The Ugandan government has responded to the threat of possible economic sanctions by the United States government over a recently passed bill against same-sex relations and the LGBTQ+ community.
The response posted on social media platform, Twitter, comprised quotes by president Yoweri Museveni stating the country’s strict opposition to same-sex relations.
The government’s official Twitter handle posted a quote from Museveni’s recent response on the issue when he appeared before Parliament to deliver an address.
“The western countries should stop wasting the time of humanity by trying to impose their practices on other peoples. Europeans and other groups marry cousins and near relatives.
“Here, to marry within the clan, is taboo (Omuziro). Should we impose sanctions on them for marrying relatives?” a follow-up tweet read.
In another response, the handle specifically quoted a tweet by Anthony Blinken, the US Secretary of State with a quotation by Museveni in a 2014 interview with CNN.
The quote read: “If the West doesn’t want to work with us because of homosexuals, then we have enough space here to live by ourselves and do business with other people.” (CNN, 2014).
White House warns of potential ‘repercussions’ if LGBTQ law takes effect
The United States on Wednesday, March 22, warned of sanctions if Uganda’s anti-Lesbians, Gay, Bisexual, Transgender, Queer legislation is signed into law.

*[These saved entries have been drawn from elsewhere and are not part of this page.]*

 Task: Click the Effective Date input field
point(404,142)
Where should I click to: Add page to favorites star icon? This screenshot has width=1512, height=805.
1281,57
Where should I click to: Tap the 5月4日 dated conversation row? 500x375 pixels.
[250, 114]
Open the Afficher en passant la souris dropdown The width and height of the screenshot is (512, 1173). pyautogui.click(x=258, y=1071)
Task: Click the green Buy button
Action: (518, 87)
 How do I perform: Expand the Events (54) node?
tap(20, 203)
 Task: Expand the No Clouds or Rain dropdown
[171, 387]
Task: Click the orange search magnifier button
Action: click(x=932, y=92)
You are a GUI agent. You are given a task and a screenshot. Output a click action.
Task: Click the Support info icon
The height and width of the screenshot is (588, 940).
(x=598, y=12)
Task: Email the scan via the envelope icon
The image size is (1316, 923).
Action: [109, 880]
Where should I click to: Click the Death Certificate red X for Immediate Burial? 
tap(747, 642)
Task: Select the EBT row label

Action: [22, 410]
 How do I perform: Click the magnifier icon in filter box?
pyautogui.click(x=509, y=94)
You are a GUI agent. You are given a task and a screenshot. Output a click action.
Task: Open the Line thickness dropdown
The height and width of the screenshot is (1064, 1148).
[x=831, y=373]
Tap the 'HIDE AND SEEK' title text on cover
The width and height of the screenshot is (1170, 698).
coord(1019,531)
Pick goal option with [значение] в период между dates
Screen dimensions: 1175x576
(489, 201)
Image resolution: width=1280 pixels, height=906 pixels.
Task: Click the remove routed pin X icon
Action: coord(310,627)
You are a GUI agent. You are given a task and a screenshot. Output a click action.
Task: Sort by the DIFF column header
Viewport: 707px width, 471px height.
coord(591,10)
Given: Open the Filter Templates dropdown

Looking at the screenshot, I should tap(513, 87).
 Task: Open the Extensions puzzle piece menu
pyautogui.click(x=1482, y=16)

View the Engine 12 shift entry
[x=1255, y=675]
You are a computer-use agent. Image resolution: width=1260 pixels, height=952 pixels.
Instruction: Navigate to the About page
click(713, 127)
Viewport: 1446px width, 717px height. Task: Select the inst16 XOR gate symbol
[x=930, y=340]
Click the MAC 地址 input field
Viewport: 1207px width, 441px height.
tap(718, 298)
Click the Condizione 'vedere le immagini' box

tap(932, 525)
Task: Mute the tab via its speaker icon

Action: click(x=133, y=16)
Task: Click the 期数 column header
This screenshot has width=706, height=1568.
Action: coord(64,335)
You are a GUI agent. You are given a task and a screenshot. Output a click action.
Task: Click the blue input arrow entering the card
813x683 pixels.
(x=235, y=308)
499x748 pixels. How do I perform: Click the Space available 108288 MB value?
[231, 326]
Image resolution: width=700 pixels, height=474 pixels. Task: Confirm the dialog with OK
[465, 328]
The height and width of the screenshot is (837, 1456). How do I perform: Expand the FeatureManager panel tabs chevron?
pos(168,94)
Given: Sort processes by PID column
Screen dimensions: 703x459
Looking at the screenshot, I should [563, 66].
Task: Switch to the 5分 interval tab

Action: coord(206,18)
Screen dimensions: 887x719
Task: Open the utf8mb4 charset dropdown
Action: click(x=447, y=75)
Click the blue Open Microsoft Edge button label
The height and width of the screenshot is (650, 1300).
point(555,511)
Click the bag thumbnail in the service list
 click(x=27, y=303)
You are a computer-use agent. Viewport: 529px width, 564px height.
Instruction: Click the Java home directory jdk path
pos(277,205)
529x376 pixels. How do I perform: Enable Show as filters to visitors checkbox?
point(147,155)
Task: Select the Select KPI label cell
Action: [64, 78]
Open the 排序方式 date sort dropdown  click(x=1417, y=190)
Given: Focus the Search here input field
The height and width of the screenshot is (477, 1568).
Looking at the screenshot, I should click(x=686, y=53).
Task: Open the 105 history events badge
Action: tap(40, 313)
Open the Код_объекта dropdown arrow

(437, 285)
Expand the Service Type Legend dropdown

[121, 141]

“We would have a look at whether or not there might be repercussions that we would have to take, perhaps in an economic way, should this law actually get passed,” John Kirby, spokesperson for the National Security Council said in a media briefing at the White House.
Lawmakers in the East African country had by a majority voted to pass the legislation a day earlier to much uproar by activists and rights groups.
Elements of the bill include:
– A person who is convicted of grooming or trafficking children to engage them in homosexual activities faces life in prison.
– Individuals and institutions which support or fund LGBT rights activities also face prosecution.
Local news channels also reported a proposed 20-year jail term for ‘any entity that funds or promotes any form of homosexuality’.
Uganda is a deeply traditional and religiously conservative country. The president is known to have harsh words for homosexuals and LGBTQ persons have routinely been raided.
The final leg of making the bill into law is the signature of president Yoweri Museveni.